Gentlepeople has a more corporate style, with four staff members and fees ranging up to several thousand dollars.
"Lots of people will use the world yente, which we hate here," says Annette Ashin, the vice-president. The Yiddish word has nagging connotations, says Astin. "It's not a flattering word."
Still, Gentlepeople upholds the values of yesteryear. Smoking and frequent drinking are taboo among members, and "we don't accept anyone who's hunter," says Ashin.
"We tend to get people who feel themselves to be gentle people--whose goals or values are similar to ours," she says.
Gentlepeople takes a nurturing attitude towards its members, people who are having difficulty reaching the finish line in this dating game we call life.
Members are sent on dates, taken to restaurants, marshaled on trips to the Hasty Pudding Show. "We're not a large organization by any means," says Ashin. "It's not like McDonalds."

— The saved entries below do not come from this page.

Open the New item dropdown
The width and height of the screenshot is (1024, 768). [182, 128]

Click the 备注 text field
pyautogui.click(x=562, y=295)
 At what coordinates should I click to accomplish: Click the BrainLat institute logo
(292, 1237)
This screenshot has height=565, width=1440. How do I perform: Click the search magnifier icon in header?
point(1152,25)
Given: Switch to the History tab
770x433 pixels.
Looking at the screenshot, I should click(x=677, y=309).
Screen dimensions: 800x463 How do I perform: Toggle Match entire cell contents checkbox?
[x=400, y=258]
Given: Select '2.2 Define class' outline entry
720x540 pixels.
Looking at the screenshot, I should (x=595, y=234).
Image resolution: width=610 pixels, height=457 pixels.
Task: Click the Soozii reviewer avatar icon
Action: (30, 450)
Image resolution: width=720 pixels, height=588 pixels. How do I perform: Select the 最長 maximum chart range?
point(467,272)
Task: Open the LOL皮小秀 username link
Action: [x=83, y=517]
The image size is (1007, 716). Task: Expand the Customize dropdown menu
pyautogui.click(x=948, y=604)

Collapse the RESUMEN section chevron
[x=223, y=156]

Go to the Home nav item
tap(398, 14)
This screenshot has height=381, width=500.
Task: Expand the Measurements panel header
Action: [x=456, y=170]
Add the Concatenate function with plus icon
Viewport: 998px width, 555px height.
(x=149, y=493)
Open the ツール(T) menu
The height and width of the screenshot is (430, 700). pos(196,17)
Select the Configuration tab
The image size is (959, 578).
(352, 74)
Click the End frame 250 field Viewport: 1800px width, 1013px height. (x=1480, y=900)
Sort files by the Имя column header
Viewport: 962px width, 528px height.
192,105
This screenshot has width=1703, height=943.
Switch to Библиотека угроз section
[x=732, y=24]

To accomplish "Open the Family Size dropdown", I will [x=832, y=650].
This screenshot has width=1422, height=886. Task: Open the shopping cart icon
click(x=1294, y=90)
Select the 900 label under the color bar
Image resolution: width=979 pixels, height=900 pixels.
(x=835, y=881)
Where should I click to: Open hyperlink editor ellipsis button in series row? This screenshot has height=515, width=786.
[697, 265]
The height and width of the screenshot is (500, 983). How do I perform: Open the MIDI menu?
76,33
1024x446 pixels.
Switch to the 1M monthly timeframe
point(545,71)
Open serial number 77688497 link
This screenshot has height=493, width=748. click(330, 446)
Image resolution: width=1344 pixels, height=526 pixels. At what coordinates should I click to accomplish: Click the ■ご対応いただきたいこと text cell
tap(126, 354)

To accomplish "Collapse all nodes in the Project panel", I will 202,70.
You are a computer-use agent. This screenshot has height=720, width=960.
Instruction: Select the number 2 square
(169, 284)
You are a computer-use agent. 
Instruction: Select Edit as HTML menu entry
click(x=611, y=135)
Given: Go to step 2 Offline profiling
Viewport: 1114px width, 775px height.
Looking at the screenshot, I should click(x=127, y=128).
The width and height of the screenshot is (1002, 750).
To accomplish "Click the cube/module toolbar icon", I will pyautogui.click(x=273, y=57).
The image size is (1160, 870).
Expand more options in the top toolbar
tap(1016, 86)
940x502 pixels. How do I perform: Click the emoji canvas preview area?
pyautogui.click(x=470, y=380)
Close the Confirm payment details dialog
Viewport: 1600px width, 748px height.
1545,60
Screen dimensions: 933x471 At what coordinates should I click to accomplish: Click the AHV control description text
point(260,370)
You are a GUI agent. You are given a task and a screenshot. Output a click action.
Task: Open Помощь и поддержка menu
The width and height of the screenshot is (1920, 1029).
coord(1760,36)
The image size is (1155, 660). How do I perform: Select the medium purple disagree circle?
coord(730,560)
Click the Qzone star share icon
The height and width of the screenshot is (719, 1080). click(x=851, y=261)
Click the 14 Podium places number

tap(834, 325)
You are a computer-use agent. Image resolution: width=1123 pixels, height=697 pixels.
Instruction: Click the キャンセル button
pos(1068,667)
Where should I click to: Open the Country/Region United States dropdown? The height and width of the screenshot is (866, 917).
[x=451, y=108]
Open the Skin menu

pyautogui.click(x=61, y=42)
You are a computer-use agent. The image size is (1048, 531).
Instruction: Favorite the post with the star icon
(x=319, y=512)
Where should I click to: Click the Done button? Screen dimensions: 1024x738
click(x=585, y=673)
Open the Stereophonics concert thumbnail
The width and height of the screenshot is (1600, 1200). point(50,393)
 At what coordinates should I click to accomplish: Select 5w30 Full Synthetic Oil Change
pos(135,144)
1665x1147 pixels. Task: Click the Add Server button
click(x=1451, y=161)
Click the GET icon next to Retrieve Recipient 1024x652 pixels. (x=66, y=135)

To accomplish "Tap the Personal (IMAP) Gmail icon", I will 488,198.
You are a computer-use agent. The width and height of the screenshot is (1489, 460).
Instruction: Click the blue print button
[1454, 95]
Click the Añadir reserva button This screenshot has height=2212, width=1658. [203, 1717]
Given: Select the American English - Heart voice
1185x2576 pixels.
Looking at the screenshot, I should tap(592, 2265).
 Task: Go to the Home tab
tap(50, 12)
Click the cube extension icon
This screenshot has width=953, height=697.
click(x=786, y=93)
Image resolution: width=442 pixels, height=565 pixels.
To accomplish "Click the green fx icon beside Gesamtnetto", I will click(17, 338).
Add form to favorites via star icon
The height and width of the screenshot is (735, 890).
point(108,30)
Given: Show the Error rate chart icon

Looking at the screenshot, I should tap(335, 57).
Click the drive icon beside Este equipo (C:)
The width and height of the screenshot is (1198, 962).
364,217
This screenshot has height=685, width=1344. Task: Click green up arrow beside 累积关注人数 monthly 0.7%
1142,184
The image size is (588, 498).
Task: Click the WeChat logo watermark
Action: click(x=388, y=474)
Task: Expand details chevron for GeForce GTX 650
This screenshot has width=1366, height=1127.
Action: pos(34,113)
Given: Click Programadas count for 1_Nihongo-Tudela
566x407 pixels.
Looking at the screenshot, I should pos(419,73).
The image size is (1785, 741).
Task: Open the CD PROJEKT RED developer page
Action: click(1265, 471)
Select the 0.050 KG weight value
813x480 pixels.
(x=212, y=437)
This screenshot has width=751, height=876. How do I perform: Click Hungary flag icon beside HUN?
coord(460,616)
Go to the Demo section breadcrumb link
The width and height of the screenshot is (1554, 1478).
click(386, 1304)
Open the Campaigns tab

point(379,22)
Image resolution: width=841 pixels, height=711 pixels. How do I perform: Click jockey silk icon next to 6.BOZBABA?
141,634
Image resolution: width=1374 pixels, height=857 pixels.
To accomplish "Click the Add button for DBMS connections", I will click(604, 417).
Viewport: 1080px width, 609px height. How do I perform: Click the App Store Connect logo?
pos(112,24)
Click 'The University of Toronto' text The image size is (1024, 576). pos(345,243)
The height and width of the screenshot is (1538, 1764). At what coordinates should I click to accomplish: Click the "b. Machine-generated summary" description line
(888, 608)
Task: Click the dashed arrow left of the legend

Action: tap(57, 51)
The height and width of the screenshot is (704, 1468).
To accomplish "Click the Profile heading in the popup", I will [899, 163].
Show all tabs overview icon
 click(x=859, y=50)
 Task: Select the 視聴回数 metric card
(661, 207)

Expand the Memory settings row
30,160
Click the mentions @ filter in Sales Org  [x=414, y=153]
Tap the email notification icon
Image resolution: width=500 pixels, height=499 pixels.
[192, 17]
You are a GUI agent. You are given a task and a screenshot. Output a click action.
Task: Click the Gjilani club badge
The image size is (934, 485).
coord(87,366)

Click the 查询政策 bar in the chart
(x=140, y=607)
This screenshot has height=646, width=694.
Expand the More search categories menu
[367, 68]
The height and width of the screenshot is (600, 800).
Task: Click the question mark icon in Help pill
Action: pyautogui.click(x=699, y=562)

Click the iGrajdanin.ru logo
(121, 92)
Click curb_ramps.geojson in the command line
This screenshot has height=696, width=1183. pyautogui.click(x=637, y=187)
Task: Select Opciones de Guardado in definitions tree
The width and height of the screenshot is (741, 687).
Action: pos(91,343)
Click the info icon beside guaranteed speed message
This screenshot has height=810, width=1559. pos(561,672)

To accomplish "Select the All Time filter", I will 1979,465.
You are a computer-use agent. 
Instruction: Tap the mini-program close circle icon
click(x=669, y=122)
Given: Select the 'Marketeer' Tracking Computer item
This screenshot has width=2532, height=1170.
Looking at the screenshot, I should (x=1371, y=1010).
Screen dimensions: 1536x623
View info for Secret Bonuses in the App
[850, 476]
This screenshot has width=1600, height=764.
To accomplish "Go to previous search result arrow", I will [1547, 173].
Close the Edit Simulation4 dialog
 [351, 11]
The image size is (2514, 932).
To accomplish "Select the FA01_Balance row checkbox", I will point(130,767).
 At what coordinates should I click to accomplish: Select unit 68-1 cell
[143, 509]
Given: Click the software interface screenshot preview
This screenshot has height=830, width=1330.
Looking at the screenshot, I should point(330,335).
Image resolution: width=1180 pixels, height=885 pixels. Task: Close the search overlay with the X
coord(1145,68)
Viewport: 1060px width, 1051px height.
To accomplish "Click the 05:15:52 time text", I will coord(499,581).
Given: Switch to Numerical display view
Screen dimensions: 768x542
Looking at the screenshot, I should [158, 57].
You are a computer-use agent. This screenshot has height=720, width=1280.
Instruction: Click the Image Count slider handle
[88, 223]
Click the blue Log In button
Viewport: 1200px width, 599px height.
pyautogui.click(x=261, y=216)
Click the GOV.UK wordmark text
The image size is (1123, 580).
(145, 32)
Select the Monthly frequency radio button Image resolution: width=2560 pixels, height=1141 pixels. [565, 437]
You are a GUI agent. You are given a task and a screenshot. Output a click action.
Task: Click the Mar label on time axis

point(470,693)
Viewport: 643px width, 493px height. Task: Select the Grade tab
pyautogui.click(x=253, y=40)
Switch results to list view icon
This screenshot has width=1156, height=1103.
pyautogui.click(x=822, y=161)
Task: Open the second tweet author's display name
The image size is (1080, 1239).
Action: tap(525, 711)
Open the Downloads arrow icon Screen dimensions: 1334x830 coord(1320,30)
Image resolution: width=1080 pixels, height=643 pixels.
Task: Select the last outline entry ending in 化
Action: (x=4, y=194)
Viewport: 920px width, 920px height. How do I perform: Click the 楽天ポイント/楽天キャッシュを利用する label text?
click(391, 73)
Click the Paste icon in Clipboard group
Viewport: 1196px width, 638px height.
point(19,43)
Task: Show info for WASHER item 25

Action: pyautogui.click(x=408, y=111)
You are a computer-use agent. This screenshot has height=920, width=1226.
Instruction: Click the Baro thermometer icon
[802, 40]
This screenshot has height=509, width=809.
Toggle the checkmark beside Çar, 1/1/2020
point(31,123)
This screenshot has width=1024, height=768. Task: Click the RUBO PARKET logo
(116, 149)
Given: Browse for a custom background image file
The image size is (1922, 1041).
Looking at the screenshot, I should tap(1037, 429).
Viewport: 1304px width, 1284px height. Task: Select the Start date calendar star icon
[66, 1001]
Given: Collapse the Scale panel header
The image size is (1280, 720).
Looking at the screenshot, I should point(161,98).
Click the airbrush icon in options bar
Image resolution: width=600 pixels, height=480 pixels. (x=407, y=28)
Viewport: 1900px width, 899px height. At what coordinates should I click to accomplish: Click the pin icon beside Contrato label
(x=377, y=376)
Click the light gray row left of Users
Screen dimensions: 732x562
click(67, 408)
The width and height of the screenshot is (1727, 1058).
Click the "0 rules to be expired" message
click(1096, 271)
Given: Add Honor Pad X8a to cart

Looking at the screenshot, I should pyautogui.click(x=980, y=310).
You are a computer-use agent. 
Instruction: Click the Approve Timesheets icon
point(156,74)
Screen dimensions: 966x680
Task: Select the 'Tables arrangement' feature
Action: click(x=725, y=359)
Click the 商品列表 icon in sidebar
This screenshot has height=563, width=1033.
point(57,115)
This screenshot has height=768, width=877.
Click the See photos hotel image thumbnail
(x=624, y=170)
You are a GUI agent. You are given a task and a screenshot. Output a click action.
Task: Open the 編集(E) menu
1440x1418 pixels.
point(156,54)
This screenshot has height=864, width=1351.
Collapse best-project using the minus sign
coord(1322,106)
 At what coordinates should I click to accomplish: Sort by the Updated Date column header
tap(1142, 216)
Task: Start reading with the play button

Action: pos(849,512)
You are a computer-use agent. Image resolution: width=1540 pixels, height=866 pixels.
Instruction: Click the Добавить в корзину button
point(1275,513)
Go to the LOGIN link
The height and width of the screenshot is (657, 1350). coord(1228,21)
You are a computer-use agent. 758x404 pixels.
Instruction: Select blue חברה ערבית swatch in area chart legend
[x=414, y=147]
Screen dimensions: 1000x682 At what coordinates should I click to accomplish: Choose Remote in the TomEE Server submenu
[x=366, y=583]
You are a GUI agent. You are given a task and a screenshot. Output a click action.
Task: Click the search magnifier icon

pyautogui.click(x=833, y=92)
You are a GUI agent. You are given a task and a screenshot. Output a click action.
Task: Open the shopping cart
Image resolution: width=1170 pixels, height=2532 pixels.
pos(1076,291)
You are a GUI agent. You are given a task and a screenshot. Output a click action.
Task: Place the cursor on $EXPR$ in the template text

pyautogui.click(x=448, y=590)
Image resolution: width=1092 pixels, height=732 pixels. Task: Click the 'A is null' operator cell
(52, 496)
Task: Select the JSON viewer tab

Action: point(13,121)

Gentlepeople is one of 30 dating services in the Boston area, but it is unusual in its emphasis on permanent relationships. Swingers need not apply: Like a good village matchmaker, Gentlepeople gently pushes its members toward the altar.
"We don't encourage people to live together before marriage," says Ashin. "Quite often, that indicates a kind of ambivalence about the relationship."
In daily contact with the more intimate aspects of the human psyche, matchmakers occasionally wax sociological.
"There's a part of this that's a little disturbing in terms of equality," says Ashin. "Men are rarely willing to relocate for a relationship, but women usually are."